--- Start of Document segment ---

The benefits I see to this approach are:

We would have one place to review Alibaba's code (not N places for individual Alibaba developers)
It would make it clear that this is still intended to be merged back into kata-containers/kata-containers ultimately
It would make the proposed repository internal structure quite clear (e.g. where they would add the Rust shim code)
Alibaba could leverage the existing tools, e.g. CI, without any disruption for the kata-containers team
Because of the shared history, rebasing on main on a regular basis would be straightforward (minimal conflicts expected since this would essentially be new directories and new files)
Anything that is immediately useful to Kata 2.x (say, adding some capabilities to the CI, or Rust agent fixes) could be submitted to kata-containers along the way
Alibaba would make it clear that it's their contribution (they deserve it).

Once we are happy with the state of the "Alibaba repo", we call it a release and merge it into the main kata-containers repo.

The alternative is to use a development branch on the main repository, like CCv0. That works as well, but may cause more "noise" initially for reviews. I already find it to be the case for CCv0 to some extent, despite our best efforts to identify that work clearly.

fidencio commented 2 years ago

@c3d, I don't fully understand your points, let me go through each one of those and raise questions.

We would have one place to review Alibaba's code (not N places for individual Alibaba developers)

What do you mean by "not N places for individual Alibaba developer"? And how would this be different than using a branch?

It would make it clear that this is still intended to be merged back into kata-containers/kata-containers ultimately

How would this be different than with a branch?

It would make the proposed repository internal structure quite clear (e.g. where they would add the Rust shim code)

I don't follow. When a PR is open you can easily see the internal structure, and this shouldn't be different whether one uses a repo or a branch.

Alibaba could leverage the existing tools, e.g. CI, without any disruption for the kata-containers team

So, this is an important point. Are you suggesting that CI should be entirely worked by Ant / Ali / Hyper folks? What's the difference on doing this with the branch and with the repo, according to your understanding?

Because of the shared history, rebasing on main on a regular basis would be straightforward (minimal conflicts expected since this would essentially be new directories and new files)

--- End of Document segment ---

### Written instruction A
Print the stretch of the repository discussion from "Anything that is" through "main kata-containers repo." word for word.
### Written instruction B
Answer these questions from the repository discussion, one per line:
(i) What development branch on the main repository is named as the alternative approach?
(ii) Which code is given as an example when describing where additions to the repository's internal structure would go?
(iii) Who commented 2 years ago to raise questions about each point?

--- Start of Listed records ---

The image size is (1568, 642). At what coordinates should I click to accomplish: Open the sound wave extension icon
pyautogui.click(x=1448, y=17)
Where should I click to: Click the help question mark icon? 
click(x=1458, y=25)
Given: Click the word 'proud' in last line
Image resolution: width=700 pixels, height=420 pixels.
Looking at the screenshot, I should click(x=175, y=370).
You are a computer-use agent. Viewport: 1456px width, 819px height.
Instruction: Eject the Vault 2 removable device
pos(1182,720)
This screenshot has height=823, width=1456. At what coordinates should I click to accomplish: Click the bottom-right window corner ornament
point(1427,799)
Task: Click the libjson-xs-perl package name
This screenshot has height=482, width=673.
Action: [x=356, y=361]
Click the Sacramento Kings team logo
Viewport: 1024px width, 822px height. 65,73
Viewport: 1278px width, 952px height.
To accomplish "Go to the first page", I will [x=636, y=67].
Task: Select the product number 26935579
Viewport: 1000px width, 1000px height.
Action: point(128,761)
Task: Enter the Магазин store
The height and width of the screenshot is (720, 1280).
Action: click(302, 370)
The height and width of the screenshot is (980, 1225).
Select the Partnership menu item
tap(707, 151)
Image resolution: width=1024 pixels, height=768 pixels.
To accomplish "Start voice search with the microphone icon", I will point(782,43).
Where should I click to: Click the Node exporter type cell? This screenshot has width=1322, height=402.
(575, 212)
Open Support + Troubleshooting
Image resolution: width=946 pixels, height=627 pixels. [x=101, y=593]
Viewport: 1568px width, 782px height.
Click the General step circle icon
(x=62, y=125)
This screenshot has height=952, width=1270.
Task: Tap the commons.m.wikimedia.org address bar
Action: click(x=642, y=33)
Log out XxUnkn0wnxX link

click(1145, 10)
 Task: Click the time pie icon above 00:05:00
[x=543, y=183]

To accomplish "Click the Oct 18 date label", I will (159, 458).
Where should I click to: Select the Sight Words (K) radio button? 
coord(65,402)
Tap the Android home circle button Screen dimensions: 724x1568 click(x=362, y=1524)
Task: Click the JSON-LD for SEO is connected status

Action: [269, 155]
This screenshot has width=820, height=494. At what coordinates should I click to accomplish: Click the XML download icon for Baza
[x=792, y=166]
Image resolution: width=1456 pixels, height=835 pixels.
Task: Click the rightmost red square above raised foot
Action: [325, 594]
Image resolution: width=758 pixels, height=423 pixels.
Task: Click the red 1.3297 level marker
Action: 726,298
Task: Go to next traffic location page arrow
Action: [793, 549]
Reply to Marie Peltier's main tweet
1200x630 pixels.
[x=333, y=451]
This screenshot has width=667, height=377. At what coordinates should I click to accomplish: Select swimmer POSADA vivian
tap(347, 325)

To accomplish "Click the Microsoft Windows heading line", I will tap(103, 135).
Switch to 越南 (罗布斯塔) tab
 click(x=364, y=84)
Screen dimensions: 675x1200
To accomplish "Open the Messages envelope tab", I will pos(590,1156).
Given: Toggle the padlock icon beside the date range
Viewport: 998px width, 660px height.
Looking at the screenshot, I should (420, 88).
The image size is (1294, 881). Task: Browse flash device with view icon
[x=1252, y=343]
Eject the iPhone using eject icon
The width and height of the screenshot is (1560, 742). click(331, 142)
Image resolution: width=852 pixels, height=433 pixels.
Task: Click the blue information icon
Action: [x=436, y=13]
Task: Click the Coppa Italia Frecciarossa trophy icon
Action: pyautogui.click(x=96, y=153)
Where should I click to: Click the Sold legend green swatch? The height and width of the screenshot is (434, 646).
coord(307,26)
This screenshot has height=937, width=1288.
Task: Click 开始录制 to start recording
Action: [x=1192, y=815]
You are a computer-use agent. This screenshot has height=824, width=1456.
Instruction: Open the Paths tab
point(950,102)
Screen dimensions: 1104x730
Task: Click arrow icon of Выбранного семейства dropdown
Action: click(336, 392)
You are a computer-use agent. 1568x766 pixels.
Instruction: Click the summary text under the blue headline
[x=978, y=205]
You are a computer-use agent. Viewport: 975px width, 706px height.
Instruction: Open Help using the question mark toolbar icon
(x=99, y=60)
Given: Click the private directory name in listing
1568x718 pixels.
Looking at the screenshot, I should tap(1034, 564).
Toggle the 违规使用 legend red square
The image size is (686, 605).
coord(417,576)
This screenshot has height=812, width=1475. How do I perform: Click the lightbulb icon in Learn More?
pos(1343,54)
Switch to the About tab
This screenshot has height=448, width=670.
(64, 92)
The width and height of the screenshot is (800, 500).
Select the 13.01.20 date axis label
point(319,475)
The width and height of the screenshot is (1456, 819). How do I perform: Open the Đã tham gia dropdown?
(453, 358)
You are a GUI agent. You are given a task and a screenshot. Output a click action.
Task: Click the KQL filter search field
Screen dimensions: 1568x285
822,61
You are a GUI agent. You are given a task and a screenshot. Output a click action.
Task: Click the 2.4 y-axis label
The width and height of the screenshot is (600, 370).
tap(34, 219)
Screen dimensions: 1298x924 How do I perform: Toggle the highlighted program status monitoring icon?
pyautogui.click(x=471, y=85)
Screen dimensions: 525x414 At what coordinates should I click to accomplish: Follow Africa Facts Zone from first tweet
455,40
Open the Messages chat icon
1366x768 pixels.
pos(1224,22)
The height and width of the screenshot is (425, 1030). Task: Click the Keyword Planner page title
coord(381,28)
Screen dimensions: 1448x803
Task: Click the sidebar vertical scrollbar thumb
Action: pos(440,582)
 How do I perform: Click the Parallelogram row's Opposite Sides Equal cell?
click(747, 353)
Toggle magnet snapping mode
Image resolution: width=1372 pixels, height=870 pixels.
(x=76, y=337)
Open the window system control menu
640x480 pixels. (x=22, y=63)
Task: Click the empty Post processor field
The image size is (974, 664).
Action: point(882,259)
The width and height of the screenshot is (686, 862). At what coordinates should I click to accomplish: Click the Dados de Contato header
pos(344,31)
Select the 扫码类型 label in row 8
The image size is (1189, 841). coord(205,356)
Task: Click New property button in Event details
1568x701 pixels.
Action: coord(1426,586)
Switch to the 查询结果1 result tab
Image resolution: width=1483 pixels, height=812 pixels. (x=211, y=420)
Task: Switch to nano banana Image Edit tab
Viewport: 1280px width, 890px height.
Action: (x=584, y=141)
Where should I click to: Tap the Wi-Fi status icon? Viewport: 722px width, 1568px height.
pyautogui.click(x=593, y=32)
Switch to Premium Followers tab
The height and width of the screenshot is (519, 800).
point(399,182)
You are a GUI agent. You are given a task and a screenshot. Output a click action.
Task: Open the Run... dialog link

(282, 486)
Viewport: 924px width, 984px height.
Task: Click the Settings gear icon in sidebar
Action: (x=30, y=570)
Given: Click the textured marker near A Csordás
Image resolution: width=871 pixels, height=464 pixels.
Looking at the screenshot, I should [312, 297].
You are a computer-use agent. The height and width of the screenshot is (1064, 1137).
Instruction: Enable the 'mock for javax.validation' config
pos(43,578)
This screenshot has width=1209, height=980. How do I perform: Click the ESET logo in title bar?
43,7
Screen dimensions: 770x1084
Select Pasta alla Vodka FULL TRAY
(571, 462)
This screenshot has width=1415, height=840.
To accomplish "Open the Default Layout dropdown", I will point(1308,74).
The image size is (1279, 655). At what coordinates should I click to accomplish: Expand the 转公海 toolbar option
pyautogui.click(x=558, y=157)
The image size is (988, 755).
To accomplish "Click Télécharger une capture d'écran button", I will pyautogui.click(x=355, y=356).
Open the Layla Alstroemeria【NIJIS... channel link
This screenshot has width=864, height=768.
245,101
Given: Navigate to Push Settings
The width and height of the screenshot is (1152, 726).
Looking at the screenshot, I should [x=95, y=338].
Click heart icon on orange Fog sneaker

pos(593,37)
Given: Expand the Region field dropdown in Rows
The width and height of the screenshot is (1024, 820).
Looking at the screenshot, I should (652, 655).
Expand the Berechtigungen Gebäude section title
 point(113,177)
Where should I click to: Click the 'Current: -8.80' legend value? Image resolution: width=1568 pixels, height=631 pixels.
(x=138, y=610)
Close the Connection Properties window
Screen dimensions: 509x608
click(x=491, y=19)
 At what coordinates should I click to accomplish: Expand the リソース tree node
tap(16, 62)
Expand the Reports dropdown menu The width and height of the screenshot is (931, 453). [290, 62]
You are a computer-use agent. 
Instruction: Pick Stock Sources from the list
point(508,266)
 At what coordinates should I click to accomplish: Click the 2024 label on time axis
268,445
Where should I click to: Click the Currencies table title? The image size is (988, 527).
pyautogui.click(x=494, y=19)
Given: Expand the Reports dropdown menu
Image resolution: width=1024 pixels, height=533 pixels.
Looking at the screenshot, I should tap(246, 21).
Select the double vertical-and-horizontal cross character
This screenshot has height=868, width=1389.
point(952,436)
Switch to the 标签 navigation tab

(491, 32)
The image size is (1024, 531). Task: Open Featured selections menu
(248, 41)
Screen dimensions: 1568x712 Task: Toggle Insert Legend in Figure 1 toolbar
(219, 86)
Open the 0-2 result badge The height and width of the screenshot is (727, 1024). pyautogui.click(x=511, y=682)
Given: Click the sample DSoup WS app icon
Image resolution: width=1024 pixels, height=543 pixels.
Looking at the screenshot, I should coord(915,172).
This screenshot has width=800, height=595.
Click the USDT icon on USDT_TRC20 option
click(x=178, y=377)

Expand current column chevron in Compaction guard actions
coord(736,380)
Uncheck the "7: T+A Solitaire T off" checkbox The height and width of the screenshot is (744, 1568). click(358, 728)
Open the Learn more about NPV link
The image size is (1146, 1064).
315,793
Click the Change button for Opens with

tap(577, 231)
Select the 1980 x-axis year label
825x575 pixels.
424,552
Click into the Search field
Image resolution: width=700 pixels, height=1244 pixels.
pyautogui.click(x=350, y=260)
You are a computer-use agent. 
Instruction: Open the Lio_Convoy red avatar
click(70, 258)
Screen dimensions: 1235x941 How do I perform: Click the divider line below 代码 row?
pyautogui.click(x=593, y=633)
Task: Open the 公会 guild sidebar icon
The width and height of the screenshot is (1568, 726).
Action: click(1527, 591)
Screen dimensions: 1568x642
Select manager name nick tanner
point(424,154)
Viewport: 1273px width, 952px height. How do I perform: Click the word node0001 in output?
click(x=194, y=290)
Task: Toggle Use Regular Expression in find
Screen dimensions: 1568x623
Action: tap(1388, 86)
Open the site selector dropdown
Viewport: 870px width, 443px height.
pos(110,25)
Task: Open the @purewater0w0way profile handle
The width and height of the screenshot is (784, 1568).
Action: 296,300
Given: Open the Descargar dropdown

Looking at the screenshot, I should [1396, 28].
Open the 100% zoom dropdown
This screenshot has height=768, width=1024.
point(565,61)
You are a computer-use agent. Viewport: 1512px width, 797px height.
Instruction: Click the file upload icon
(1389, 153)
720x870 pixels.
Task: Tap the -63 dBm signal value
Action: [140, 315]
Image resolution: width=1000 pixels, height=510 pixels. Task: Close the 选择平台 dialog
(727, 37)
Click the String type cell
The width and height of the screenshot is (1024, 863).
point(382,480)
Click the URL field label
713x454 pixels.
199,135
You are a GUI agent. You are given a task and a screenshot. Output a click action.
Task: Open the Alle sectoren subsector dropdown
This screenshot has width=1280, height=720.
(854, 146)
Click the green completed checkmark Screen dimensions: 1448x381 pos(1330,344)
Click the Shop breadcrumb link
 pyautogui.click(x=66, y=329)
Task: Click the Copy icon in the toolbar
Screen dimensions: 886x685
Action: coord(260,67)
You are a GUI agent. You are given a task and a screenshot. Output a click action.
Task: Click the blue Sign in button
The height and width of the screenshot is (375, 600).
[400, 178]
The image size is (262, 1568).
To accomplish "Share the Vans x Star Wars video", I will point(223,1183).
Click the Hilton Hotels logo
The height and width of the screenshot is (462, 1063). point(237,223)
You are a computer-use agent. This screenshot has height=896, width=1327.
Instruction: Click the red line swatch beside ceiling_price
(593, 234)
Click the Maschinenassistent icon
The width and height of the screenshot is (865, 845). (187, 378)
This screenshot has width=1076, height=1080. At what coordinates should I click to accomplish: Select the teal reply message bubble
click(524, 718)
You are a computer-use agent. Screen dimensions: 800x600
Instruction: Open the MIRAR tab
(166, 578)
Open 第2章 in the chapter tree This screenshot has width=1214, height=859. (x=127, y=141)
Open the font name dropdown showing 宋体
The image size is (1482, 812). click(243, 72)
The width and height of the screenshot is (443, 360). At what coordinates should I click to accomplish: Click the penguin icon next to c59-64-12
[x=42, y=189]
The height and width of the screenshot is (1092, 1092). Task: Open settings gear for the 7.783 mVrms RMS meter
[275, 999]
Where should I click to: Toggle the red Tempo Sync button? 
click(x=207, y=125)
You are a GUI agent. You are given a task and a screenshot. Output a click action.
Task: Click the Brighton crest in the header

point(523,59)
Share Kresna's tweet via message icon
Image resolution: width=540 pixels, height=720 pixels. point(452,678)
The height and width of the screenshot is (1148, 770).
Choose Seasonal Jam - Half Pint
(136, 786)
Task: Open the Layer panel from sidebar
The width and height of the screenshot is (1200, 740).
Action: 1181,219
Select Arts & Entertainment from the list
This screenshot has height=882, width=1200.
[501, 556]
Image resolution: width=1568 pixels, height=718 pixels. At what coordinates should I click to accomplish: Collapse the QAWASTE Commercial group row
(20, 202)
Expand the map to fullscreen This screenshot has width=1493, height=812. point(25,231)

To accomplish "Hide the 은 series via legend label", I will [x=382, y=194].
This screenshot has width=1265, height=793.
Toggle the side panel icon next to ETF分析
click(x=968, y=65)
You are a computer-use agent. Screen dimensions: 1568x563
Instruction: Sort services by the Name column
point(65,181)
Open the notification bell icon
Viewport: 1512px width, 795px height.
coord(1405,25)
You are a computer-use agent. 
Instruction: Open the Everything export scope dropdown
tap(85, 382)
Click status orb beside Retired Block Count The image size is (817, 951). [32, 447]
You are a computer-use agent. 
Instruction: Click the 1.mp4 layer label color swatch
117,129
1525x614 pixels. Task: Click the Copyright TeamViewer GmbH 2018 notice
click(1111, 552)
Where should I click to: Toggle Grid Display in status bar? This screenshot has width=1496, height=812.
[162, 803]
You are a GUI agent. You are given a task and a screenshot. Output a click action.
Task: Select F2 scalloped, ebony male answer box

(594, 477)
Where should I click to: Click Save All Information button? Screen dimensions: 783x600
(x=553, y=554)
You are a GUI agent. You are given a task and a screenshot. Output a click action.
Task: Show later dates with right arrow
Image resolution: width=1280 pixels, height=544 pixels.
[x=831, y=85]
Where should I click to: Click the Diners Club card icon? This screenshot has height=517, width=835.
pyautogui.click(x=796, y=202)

--- End of Listed records ---

### Full answer A
Anything that is immediately useful to Kata 2.x (say, adding some capabilities to the CI, or Rust agent fixes) could be submitted to kata-containers along the way
Alibaba would make it clear that it's their contribution (they deserve it).

Once we are happy with the state of the "Alibaba repo", we call it a release and merge it into the main kata-containers repo.

### Full answer B
(i) CCv0
(ii) The Rust shim code
(iii) fidencio